» About this task
The expected response is a copy of every line in the entries below that includes the word "Choose".

(Collected data)
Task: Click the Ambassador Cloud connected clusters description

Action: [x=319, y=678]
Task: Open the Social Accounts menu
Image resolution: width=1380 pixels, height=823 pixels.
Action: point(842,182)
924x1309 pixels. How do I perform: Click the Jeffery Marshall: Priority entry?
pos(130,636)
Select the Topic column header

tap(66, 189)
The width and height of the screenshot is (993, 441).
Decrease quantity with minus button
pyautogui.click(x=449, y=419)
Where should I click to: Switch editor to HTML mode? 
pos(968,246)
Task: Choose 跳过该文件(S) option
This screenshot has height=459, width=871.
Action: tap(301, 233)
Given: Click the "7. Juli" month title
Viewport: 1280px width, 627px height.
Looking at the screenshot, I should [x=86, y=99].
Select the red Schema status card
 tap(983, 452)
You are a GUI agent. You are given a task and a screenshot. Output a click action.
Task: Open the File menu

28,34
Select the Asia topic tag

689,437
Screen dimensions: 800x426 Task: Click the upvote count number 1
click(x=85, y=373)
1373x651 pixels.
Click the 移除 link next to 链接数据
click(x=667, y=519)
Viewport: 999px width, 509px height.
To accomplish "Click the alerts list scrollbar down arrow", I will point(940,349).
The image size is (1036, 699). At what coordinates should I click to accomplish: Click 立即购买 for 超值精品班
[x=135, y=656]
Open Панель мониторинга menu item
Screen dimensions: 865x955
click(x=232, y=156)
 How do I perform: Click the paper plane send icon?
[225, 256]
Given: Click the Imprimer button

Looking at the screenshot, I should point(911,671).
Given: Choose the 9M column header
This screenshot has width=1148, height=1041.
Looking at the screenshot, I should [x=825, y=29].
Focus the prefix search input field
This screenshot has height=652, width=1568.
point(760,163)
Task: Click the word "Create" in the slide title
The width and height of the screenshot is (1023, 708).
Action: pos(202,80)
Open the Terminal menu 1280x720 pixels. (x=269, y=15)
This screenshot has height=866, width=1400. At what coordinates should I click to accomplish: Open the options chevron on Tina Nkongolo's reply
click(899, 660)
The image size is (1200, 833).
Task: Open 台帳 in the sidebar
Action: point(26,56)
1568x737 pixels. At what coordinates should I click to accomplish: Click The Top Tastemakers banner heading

» Problem solution
Task: Choose 跳过该文件(S) option
Given: Choose the 9M column header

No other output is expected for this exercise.